Il est prévu que la décision sur les mesures provisoires soit prise dans les semaines suivant les audiences. Cependant, la question épineuse réside dans le rôle que les États-Unis pourraient jouer pour entraver l'émission d'une décision par la Cour sur des mesures provisoires ordonnant à Israël de suspendre ses opérations militaires. La Cour, composée de 15 juges, prend ses décisions généralement à la majorité, et elle est actuellement présidée par l'Américaine Joan Donoghue. La question qui se pose est de savoir si la juge américaine pourra prendre une décision indépendante de la politique de son pays, basée sur un soutien illimité à Israël et une assistance militaire et diplomatique sans réserve. Les positions antérieures de Donoghue ne sont pas encourageantes, si l'on examine les détails de l'affaire intentée par l'île Maurice contre la Grande-Bretagne.

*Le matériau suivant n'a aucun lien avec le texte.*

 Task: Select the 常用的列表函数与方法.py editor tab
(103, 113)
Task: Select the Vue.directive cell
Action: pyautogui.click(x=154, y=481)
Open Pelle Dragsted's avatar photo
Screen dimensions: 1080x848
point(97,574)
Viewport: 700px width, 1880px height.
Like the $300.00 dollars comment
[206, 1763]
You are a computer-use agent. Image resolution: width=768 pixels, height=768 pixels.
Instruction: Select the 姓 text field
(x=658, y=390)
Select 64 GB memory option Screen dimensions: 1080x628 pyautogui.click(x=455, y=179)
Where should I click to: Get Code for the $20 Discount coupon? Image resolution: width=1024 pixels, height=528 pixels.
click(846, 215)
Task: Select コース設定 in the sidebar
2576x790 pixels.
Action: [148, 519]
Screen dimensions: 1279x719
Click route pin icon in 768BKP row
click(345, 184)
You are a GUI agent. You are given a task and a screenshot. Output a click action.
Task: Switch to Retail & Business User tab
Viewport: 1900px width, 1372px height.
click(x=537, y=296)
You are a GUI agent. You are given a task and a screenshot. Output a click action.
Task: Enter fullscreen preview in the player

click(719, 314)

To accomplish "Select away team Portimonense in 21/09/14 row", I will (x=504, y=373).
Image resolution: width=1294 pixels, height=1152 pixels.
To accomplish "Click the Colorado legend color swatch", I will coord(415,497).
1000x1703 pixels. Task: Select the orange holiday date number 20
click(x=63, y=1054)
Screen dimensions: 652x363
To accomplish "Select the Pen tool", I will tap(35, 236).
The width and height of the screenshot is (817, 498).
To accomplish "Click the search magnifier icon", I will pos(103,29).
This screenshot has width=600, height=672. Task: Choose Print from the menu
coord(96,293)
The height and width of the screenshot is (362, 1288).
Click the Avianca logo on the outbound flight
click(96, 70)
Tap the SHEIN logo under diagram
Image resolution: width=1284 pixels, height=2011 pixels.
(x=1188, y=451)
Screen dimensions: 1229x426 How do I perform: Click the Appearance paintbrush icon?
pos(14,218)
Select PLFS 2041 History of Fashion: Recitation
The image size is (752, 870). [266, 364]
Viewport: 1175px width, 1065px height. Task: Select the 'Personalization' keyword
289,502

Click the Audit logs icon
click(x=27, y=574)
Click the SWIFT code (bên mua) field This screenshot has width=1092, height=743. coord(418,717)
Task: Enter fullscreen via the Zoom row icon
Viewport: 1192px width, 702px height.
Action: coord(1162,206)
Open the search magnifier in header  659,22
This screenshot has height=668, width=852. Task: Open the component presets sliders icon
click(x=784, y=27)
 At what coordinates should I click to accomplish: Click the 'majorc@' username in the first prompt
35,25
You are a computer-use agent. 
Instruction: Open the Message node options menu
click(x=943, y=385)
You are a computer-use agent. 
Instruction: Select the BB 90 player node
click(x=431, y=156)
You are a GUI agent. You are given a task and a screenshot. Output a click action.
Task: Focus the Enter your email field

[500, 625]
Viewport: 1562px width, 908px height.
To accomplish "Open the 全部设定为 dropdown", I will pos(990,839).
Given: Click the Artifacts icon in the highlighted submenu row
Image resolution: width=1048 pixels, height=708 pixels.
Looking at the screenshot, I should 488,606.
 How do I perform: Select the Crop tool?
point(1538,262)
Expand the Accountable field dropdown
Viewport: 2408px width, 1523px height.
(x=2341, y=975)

Quelle est l'affaire de Maurice ?
Cette île isolée de l'océan Indien est au cœur d'une controverse juridique complexe. Ancienne colonie britannique, les Chagos ont été séparés de l'île Maurice en 1965, entraînant le déplacement de milliers d'habitants pour permettre l'installation d'une base militaire conjointe avec les États-Unis sur l'île de Diego Garcia. Lorsque l'île Maurice a obtenu son indépendance en 1968, les Chagos ont été exclus de cette transition.
Maurice soutient que la Grande-Bretagne a agi de manière illégitime en "démantelant" son territoire et a engagé des poursuites judiciaires, démarche amorcée dès 1975, dans le but de récupérer les Chagos. En 2019, la Cour internationale de justice a statué en faveur de Maurice, affirmant que la Grande-Bretagne devait cesser son administration des Chagos, jugeant le détachement de l'archipel après l'indépendance illégal.
Le rejet britannique de cette décision, justifié par la nécessité de protéger ses installations de défense dans l'océan Indien, a soulevé des interrogations sur l'indépendance politique des juges, en particulier la juge Donoghue, seule à soutenir la position britannique.
Parallèlement, la plainte de l'Afrique du Sud contre Israël suscite des tensions diplomatiques. Le secrétaire d'État américain, Antony Blinken, la qualifie de dénuée de fondement, accusant d'entraver les efforts de résolution pour Gaza.
Les décisions de la Cour internationale, bien que censées être indépendantes, sont souvent influencées par des considérations politiques. L'expérience des Chagos soulève des inquiétudes quant à la capacité de la Cour à agir de manière impartiale dans des affaires sensibles, telles que la demande sud-africaine contre Israël.